Each quarter, Statistics Canada publishes the average Canadian's debt-to-personal disposable-income ratio. It's a statistic that gets mentioned often in stories about Canadians' onerous and rising debt loads. As a matter of fact Canada’s household debt-to-income ratio has risen from below 100 per cent in the mid-1990s to 151 per cent today.
Calculating your own ratio is not that difficult. To get your debt-to-personal income percentage, add up your total debt (including mortgages, loans, credit lines and credit cards) and find out what per cent that is of your annual after-tax income. For example, if your total debt is $120,000 and your after-tax income is $85,000, your debt-to-income ratio is 141 per cent.
Though it's chirped about frequently in the press, the debt-to-income ratio is rather limited when it comes to measuring one's own financial health. For one thing, it doesn't take equity or assets into account. Furthermore, it measures things that are not directly comparable, namely your entire debt load vs. one year's net pay (one would hardly be expected to pay off all your debt in one year, right?).

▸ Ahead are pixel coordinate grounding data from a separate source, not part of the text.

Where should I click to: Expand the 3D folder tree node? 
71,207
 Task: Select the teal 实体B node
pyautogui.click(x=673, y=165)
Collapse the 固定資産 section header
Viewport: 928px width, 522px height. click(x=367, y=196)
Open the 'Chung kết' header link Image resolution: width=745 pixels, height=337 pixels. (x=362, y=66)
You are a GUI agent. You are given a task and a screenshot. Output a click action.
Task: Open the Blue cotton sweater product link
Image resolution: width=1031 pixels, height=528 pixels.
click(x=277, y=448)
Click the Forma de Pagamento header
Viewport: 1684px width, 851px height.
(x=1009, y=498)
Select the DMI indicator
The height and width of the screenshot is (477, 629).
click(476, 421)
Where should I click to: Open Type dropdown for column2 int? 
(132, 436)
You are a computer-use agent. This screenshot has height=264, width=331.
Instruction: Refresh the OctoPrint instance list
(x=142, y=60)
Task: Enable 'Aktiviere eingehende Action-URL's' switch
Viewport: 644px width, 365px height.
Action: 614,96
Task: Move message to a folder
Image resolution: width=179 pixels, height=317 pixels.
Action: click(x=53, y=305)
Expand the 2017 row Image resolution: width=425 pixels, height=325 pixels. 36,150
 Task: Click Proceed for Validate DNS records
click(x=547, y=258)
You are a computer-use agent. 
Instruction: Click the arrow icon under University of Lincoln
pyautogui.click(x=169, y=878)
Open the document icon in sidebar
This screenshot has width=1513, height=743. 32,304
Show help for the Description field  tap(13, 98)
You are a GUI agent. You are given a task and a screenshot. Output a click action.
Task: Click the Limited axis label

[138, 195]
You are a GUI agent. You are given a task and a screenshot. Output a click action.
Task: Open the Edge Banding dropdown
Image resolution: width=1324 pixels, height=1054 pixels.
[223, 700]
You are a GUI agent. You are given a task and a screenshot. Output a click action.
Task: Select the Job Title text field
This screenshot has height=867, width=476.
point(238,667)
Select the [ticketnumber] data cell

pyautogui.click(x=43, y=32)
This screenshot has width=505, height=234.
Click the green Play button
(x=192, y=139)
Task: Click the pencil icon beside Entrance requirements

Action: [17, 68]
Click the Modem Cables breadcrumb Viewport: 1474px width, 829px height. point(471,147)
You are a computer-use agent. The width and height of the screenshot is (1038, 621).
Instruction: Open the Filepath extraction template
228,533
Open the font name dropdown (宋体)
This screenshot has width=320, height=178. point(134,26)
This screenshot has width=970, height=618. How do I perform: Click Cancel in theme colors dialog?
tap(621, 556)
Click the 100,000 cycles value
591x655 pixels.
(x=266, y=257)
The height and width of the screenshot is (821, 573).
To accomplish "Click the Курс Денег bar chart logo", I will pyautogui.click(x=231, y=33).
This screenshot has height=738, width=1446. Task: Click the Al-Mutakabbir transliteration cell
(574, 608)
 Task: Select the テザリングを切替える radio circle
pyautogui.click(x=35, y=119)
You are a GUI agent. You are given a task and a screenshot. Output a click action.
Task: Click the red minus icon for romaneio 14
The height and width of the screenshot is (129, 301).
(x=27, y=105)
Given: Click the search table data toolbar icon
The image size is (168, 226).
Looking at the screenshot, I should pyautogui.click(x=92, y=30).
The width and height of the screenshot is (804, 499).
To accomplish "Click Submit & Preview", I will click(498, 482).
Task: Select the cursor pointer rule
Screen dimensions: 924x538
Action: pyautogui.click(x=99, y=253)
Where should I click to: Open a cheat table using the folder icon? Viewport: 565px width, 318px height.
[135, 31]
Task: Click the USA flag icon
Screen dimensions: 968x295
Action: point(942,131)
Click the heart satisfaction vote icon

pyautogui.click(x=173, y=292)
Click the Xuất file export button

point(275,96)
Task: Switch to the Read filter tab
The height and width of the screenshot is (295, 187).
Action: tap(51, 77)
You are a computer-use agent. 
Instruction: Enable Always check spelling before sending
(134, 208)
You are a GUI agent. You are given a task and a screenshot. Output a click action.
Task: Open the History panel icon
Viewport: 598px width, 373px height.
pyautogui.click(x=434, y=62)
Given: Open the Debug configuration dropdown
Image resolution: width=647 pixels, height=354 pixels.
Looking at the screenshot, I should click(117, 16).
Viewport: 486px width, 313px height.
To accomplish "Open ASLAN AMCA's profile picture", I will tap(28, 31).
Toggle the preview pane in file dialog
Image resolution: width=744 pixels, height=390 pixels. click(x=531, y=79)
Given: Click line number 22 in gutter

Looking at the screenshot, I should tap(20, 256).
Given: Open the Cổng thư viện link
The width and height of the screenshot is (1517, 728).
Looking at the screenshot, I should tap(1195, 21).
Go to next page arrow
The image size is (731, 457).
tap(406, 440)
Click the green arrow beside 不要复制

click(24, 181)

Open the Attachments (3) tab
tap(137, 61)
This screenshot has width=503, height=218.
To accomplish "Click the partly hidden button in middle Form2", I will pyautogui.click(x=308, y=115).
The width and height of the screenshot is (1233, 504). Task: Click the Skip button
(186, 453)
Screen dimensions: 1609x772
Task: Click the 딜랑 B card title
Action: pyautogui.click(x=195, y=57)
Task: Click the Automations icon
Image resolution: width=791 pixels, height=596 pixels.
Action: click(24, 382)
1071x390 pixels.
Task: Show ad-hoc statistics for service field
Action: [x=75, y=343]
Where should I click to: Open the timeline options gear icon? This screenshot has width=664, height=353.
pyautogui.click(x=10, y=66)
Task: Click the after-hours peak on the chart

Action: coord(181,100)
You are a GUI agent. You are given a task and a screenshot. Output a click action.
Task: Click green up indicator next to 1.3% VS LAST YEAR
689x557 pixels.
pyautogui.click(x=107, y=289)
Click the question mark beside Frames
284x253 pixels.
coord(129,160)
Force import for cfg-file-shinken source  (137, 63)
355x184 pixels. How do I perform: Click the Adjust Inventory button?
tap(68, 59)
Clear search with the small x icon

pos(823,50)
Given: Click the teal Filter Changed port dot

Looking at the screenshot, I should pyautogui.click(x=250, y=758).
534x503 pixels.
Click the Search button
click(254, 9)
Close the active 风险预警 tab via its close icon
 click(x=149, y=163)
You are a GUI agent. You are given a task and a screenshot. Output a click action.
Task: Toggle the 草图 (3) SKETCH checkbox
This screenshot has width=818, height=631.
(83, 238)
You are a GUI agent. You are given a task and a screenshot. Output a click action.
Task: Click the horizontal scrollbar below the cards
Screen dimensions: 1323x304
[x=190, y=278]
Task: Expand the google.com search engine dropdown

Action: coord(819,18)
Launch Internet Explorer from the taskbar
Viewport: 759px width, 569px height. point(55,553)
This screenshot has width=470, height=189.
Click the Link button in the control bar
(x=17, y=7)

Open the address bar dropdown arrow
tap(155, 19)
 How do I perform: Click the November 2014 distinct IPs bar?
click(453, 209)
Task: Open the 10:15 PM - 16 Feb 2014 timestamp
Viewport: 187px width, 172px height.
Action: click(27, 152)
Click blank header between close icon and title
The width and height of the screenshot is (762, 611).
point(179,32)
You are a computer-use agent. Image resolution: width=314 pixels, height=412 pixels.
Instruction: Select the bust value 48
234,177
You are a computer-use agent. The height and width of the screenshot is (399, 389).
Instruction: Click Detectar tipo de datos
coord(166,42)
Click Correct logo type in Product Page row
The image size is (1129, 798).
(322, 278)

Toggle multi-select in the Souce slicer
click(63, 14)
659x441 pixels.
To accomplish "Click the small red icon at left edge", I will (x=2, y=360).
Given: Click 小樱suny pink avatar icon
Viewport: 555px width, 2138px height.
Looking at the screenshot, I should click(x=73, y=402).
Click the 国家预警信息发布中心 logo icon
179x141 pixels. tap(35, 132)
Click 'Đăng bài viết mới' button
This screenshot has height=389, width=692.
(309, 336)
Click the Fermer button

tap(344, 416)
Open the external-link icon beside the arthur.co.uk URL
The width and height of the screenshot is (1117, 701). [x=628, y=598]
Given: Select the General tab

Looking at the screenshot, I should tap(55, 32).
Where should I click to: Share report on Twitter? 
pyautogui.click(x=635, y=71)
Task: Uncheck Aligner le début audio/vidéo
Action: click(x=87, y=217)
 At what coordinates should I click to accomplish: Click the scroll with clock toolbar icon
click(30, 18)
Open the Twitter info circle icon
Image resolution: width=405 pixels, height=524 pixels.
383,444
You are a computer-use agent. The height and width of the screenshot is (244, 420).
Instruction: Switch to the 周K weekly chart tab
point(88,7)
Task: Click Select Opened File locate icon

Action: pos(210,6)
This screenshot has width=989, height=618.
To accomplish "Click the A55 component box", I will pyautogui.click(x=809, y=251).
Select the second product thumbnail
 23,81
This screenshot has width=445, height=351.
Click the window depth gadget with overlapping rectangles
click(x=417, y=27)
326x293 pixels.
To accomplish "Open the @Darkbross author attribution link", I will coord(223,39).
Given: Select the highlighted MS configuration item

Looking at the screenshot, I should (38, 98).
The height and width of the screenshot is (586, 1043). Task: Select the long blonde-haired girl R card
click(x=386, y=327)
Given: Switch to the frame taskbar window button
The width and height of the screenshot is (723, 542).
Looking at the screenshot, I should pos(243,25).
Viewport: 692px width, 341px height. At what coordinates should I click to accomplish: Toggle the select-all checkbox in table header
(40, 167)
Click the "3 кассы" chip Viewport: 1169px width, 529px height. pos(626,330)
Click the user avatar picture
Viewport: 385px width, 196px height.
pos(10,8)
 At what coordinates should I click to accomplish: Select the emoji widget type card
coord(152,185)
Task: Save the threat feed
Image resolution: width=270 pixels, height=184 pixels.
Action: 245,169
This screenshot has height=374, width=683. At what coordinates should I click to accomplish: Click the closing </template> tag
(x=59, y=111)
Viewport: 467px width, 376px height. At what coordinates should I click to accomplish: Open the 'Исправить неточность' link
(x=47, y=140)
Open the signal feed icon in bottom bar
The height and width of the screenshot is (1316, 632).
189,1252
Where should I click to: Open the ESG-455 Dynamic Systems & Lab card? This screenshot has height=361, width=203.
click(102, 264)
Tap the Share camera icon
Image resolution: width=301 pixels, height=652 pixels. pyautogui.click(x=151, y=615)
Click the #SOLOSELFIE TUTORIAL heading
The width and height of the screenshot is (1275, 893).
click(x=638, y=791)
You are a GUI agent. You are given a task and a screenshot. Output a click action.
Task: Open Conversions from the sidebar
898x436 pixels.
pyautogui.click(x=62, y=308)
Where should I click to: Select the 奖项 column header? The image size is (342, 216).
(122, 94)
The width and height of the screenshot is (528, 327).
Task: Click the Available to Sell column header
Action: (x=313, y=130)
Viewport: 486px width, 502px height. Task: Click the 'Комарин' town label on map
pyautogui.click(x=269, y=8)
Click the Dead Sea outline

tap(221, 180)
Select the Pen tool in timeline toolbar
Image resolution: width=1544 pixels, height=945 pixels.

To keep things in perspective recognize that the debt-to-income ratio is used by economists for a “big picture” view on debt, and unless you are able to compare your ratio with others who are like you (ie. young families with mortgage debt or boomers preparing for retirement) measuring yourself against the average number is largely meaningless.
A better way to calculate whether your debt load is financially sound is by taking your total monthly debt payments, including rent or mortgage, minimum credit card, car payments, etc., and divide by your total household monthly income. Multiply by 100. Because this way of calculating your debt-to income ratio compares two numbers that are more directly comparable – what's coming in each month versus what's coming out each month – it might give you a better idea of whether your current situation is a healthy one. This calculation is also referred to as a PDSR (Personal Debt Service Ratio) and is typically utilized by financial institutions as part of the credit granting process.
Your debt-to-income ratio should be 36 per cent or less. At 37 to 49 per cent, you should be concerned about your level of debt, and at 50 per cent or more, you should seek out professional assistance to severely reduce your debt.